I held onto hope for my pulpy paper zoo. I waited overnight to see if they would dry out enough to be usable. No dice — my seal’s tail fell away as soon as I lifted it from the parchment paper. My other wildlife did not fare any better.

It was time to let go. I buried my plantable paper pets (though, at that point, they were mostly a pile of soggy pulp in my hands) in one of my patio garden boxes. Perhaps they still have a chance to grow into something beautiful.


My tried-and-true takeaways

I did not succeed in making plantable paper for my pen pals. Add me to the #PinterestFail Hall of Fame.

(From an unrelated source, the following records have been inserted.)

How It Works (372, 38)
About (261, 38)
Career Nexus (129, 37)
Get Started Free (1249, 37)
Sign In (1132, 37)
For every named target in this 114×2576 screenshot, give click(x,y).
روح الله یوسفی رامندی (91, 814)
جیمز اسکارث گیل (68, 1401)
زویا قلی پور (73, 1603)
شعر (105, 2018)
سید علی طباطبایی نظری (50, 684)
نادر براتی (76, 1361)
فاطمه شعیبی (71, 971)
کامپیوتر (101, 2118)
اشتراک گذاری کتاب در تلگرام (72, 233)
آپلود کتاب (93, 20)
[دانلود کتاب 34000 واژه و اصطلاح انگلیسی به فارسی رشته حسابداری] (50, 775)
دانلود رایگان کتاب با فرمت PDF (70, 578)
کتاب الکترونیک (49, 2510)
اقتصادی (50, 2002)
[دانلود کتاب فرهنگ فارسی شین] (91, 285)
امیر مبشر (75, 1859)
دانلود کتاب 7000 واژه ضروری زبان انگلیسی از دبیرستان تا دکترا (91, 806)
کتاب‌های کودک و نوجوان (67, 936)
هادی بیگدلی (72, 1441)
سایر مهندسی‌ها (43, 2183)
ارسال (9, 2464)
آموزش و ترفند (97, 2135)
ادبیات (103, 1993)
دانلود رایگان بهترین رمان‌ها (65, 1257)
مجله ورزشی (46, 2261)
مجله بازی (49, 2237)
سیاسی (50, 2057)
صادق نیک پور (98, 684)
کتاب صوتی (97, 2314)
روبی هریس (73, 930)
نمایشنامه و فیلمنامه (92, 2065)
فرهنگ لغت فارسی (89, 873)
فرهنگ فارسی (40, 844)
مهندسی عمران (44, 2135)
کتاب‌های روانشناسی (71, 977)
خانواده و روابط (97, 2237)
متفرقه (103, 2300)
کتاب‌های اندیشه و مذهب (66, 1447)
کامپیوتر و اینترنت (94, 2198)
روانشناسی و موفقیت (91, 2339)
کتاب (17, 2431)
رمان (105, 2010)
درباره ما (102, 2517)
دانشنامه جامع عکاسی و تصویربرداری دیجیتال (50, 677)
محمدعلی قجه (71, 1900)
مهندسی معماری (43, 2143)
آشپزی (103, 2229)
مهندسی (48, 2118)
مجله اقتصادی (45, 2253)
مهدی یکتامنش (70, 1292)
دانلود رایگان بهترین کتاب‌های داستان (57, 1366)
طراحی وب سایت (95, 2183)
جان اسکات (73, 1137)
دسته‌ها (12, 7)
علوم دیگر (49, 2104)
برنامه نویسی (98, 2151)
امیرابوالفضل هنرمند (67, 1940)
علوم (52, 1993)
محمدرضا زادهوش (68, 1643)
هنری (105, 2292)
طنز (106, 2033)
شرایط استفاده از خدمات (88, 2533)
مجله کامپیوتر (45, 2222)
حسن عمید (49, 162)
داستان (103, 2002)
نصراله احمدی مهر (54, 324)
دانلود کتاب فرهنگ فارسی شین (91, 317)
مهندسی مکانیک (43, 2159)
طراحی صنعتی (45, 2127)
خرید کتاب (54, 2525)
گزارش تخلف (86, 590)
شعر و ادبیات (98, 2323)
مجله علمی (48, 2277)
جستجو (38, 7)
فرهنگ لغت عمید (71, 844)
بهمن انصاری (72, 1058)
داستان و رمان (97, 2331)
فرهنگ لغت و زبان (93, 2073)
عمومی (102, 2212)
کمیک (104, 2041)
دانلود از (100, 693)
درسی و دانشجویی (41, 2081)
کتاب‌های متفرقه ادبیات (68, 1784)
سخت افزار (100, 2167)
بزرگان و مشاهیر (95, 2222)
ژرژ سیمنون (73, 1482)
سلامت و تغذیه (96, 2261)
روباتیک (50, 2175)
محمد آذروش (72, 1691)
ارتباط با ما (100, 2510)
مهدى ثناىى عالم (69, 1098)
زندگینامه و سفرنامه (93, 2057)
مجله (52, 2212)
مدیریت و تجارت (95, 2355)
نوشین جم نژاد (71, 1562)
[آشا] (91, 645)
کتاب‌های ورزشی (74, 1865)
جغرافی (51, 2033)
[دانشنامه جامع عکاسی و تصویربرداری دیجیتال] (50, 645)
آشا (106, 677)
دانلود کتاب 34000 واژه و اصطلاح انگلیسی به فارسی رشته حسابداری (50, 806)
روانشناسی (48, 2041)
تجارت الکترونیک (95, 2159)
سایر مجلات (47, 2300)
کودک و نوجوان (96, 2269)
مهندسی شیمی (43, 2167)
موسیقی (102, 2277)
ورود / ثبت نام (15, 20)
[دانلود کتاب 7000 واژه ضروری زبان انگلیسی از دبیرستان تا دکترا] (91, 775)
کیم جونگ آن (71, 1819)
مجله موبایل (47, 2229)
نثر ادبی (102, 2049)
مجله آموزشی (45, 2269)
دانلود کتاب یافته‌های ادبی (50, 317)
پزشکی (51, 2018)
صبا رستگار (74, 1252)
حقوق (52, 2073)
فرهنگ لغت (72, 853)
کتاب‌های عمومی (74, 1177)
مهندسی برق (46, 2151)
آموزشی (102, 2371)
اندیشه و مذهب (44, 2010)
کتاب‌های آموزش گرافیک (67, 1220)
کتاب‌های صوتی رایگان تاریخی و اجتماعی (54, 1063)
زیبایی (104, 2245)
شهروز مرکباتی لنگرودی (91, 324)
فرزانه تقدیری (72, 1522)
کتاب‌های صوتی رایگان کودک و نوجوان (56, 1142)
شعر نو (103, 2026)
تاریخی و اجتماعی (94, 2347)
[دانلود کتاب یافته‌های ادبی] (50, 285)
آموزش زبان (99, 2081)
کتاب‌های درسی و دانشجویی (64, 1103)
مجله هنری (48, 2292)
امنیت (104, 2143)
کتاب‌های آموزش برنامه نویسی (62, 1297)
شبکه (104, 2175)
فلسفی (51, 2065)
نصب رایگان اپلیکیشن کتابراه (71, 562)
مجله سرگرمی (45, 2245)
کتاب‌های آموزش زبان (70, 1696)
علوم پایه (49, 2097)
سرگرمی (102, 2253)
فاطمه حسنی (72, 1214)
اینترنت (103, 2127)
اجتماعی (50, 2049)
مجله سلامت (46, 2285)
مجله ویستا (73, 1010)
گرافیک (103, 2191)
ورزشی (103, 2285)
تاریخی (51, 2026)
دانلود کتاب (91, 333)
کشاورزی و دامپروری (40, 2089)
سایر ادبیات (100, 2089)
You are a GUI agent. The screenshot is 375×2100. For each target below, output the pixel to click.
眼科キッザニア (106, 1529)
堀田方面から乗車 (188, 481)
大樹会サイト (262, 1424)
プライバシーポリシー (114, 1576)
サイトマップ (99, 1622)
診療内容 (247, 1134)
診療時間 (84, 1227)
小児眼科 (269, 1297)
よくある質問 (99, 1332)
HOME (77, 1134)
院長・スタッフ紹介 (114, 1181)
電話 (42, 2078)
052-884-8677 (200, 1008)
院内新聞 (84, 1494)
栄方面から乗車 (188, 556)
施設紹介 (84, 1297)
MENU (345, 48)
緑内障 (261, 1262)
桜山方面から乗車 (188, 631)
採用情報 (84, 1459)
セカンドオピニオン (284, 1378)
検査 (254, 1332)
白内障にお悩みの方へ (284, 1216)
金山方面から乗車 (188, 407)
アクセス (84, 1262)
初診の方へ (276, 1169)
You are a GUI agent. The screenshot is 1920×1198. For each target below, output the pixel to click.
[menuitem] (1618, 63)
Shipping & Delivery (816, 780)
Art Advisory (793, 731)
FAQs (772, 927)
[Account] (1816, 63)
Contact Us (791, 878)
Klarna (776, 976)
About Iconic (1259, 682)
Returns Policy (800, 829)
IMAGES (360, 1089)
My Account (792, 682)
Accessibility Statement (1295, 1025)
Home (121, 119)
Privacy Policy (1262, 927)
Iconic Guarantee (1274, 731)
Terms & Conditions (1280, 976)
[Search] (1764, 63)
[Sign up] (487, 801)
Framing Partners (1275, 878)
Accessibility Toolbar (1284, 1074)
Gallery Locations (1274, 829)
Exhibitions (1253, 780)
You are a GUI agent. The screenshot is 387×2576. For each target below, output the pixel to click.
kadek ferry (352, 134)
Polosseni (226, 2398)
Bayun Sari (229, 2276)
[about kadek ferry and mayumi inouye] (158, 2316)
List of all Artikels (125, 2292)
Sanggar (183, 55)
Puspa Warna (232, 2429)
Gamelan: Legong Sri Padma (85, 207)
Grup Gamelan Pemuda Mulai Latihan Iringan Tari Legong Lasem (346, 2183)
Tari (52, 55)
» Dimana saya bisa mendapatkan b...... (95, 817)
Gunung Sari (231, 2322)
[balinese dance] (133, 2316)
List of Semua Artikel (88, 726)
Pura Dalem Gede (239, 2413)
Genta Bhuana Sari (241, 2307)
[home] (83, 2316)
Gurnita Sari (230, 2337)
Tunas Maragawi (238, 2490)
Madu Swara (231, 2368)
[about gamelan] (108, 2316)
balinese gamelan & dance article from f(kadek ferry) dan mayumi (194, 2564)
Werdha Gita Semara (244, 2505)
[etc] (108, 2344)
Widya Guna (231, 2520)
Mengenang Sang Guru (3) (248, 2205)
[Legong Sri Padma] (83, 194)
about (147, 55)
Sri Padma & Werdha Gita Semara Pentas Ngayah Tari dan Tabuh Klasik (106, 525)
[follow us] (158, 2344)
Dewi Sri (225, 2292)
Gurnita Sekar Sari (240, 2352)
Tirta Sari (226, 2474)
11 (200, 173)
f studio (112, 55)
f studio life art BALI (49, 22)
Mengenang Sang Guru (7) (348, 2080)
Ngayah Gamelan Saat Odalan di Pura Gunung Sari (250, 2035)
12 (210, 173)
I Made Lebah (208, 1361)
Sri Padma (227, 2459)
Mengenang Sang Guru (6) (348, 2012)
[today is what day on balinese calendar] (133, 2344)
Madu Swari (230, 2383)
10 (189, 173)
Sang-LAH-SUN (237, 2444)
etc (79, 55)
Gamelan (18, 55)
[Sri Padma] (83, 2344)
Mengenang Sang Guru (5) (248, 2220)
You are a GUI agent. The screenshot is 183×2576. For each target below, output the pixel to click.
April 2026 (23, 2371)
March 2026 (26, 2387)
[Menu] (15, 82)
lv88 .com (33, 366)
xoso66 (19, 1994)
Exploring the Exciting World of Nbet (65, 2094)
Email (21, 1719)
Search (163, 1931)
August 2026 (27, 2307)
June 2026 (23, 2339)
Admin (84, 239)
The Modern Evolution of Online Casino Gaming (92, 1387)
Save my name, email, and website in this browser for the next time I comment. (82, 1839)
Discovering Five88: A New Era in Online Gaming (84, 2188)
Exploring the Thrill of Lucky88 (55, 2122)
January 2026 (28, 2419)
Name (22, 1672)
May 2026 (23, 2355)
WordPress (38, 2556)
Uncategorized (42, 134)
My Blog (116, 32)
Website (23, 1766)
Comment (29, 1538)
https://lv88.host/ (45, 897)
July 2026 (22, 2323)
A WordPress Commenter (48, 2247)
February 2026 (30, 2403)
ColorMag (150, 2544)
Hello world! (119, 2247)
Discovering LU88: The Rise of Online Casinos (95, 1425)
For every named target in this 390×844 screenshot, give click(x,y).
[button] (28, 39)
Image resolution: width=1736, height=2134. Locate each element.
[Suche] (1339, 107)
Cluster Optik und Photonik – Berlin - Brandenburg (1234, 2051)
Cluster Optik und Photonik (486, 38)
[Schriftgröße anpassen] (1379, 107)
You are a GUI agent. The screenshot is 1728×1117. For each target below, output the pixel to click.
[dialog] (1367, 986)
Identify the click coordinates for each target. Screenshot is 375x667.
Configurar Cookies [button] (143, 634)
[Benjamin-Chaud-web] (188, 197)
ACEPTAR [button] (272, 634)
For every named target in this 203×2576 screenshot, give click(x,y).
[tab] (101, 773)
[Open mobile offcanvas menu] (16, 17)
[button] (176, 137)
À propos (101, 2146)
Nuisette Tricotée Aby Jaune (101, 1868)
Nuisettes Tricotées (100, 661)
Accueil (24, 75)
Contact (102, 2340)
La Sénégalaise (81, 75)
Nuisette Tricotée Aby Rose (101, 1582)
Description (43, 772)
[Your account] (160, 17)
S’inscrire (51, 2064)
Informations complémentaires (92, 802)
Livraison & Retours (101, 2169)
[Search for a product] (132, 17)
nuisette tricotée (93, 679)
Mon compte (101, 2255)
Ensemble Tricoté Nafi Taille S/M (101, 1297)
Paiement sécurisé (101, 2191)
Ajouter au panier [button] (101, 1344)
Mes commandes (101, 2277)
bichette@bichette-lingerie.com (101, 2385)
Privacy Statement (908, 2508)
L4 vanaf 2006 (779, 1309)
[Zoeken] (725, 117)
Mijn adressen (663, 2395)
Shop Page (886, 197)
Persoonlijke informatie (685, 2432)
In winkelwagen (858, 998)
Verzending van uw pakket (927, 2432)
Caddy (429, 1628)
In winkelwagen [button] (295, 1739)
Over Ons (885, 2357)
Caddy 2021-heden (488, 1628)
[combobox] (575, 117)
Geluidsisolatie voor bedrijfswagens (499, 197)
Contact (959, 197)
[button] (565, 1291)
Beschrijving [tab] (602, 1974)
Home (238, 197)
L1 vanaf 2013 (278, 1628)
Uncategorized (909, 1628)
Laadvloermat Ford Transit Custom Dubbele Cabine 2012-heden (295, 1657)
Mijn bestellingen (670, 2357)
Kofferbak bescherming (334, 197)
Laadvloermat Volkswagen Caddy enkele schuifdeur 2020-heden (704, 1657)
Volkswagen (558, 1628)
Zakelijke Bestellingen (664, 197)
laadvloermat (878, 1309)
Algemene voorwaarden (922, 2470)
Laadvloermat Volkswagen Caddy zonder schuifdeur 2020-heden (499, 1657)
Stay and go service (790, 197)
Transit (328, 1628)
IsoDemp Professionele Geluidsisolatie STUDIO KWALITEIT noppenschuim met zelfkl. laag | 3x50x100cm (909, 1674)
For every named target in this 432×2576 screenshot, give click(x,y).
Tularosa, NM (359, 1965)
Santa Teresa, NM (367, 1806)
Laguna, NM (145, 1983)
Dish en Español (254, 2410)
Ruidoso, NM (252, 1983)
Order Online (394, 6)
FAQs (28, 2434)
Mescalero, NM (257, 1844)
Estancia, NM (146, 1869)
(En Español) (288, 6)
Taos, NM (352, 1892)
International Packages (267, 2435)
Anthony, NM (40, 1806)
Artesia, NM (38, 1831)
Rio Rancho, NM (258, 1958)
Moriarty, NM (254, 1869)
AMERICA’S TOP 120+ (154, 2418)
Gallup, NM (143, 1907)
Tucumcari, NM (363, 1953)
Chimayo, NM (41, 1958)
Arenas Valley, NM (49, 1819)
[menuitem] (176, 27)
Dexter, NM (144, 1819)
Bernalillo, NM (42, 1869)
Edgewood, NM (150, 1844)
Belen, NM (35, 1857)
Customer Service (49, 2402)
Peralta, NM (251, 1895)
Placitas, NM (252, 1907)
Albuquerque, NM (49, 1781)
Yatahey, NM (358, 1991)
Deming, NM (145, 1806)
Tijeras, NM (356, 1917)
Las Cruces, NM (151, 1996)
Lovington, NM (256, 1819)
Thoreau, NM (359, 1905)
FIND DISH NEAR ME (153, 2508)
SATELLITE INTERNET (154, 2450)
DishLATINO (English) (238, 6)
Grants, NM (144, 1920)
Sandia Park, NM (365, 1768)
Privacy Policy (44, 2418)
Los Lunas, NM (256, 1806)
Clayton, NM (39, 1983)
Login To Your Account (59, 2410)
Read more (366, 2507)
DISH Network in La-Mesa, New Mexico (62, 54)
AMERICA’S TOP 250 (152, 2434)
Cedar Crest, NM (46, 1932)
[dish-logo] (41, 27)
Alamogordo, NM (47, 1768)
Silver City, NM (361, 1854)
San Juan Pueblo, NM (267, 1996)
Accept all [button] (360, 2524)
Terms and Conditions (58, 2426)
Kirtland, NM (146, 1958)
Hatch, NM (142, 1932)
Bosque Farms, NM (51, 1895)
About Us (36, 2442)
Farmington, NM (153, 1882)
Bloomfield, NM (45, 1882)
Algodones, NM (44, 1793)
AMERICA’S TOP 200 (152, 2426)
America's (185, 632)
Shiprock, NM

#PinterestFail face. | GIF by Sam Schipani via GIPHY

Upon reflection, I think I should have been more suspicious of this DIY’s simplicity. After a little research, I found that the pulping process generally requires more water (which I figured out on my own through experimentation) than the steps suggested. Most other papermaking DIYs also recommend using a mould and deckle, a frame-like apparatus that helps squeeze the water out of the pulp and give the paper its shape. I also should have left the tags to dry for longer — up to several days depending on the moisture level of my apartment. 

I can’t blame the instructions entirely, though. Even though I loved my animal cookie cutters, I concede that a simpler mold probably would have been easier to start.

Given the amount of mess I had to clean up (and the grief of losing a camel cookie cutter in the process), I will probably be purchasing plantable paper instead of making my own for the foreseeable future. Even so, the experience of trying to make my own plantable paper gave me an even greater appreciation for the stationery I already loved.